*WHAT TO DO*
Reproduce the material verbatim, from the line containing "This screenshot has width=460, height=333." through the line containing "The height and", including both of those lines.

*PROVIDED ENTRIES*
_ _ _ _ _

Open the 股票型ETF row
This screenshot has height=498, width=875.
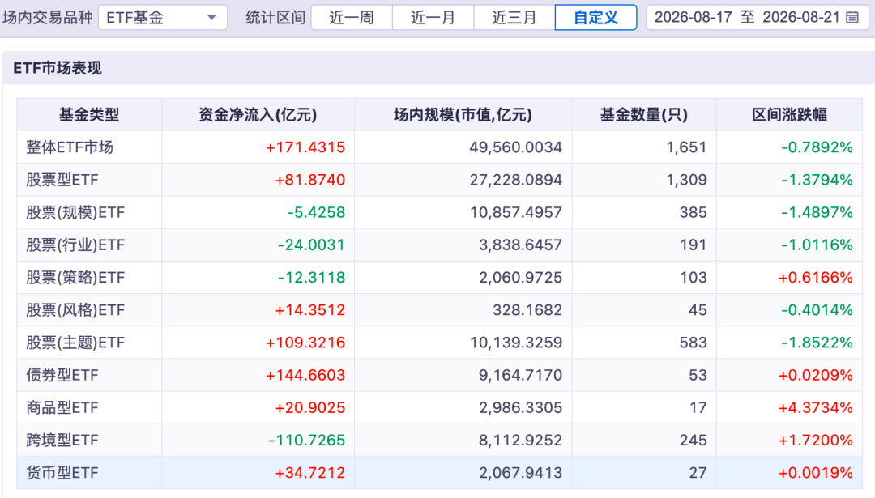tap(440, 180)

_ _ _ _ _

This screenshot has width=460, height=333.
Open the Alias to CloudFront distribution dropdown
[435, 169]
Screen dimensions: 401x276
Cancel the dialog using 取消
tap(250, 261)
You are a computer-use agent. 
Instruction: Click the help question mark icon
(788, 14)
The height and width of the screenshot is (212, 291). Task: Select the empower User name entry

_ _ _ _ _

*RESULT OF THE TASK*
This screenshot has width=460, height=333.
Open the Alias to CloudFront distribution dropdown
[435, 169]
Screen dimensions: 401x276
Cancel the dialog using 取消
tap(250, 261)
You are a computer-use agent. 
Instruction: Click the help question mark icon
(788, 14)
The height and width of the screenshot is (212, 291). Task: Select the empower User name entry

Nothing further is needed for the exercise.